Expert payer contributors
This report harnesses the critical insights of experienced US and European payers. In some cases their identities have been kept anonymous to ensure free and frank expression of views.
- David Levy is the Regional Medical Director for the Midlands and East Region. His previous roles include the Medical Director of United Lincolnshire Hospitals Trust, the President of the British Columbia Cancer Agency, and posts with the Department of Health, York and Humber SHA and Sheffield Teaching Hospitals, the latter as a consultant neuro-oncologist.
- Dr John Fox is the associate Chief Medical Officer for Priority Health, a provider-sponsored health plan with 790,000 members headquartered in Grand Rapids, Michigan. Dr. Fox is responsible for technology assessment and medical policy development, and innovative programming. These include pay-for-value contracting, integrated specialty pharmacy management, behavioural health initiatives, surgical optimization initiatives, community-based palliative care, and oncology medical home programmes.

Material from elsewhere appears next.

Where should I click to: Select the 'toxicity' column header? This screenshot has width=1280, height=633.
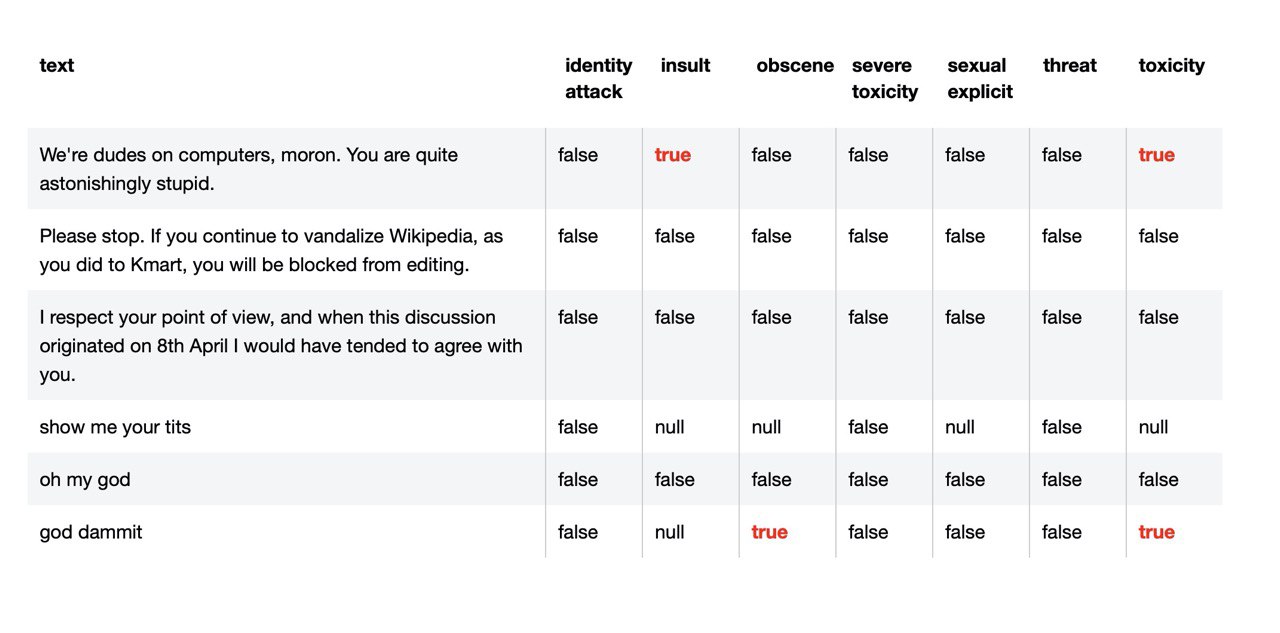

- Marc Bardou, M.D. is a Gastroenterologist and Hepatologist by training. He is also a Professor of clinical Pharmacology. He did his medical school training and residency in Paris and is now practicing in Dijon's University Hospital. He holds several positions in regulatory bodies, such as the French Medicines Agency where he is leading the market approval committee of the French Public Health Agency where he has just been co-opted as a member of the expert group in charge of prevention and health promotion.
- Oriol Solà-Morales, PhD, is the CEO and Director of the "Institut d'Investigació Sanitària Pere Virgili", Barcelona. He is a clinician specialised in Internal Medicine, with a Master of Science in Health Policy, Planning and Financing from the London School of Economics and Political Science. He has worked as Coordinator of the Health Policy Unit of the Agencia de Evaluación de Tecnología e Investigación Médicas (AATRM) and as Health Coordinator at La Orden Hospitalaria San Juan de Dios Aragón. After being Director of the AATRM, he has worked as the Medical and Market Access Director at Sabirmedical.
- French Payer has performed leadership roles in a leading French Private Insurance Company. The payer has been involved with Corporate Legal Affairs, Corporate Secretary duties, Purchasing, and Partnerships. He has directed business strategy and serves as a Director and Board Member of several private insurers that provide advice for corporations as well as companies that offer health insurance and retirement planning services to individuals.
- German Payer has over 30 years' experience in the German healthcare system. The payer is a member of the drug committee of the G-BA (Federal Joint Committee), the expert advisory committee on prescription-only products of the German Health Ministry, and the drug commission of the German Medical Association (AKDÄ). He also represents AKDÄ on the drug safety committee of the BfArM (Federal Institute for Drugs and Medical Devices).
- US Payer 1, PharmD, is a Pharmacy Business Development Manager with a leading US Payer and has been working in the payer environment for more than 18 years. Payer 1 oversees pricing, actuarial analysis, informatics, client services, performance management, and trend management strategies and aims to improve operations to enable the payer to exceed performance metrics and develop new services and performance measures to move the business forward.
- US Payer 2, PharmD, is a Pharmacy Business Development Manager with a leading US payer and has been working in the payer environment for more than 10 years. Payer 2 acts as a clinical consultant to managed care health plans. Payer 2 also provides clinical support of strategic business planning, contract negotiations, new product sales, clinical programmes and operations. Payer 2 has conducted drug utilisation reviews to ensure safe and effective medication therapy including cell and gene therapies.
- US Payer 3, BSPh, is a Pharmacy Business Development Manager, with a leading US Payer and has been working in the payer environment for more than 15 years. Payer 3 manages health care plans, developing clinical strategies to effectively manage the pharmacy benefit and provides clinical support for strategic business planning and contract negotiations.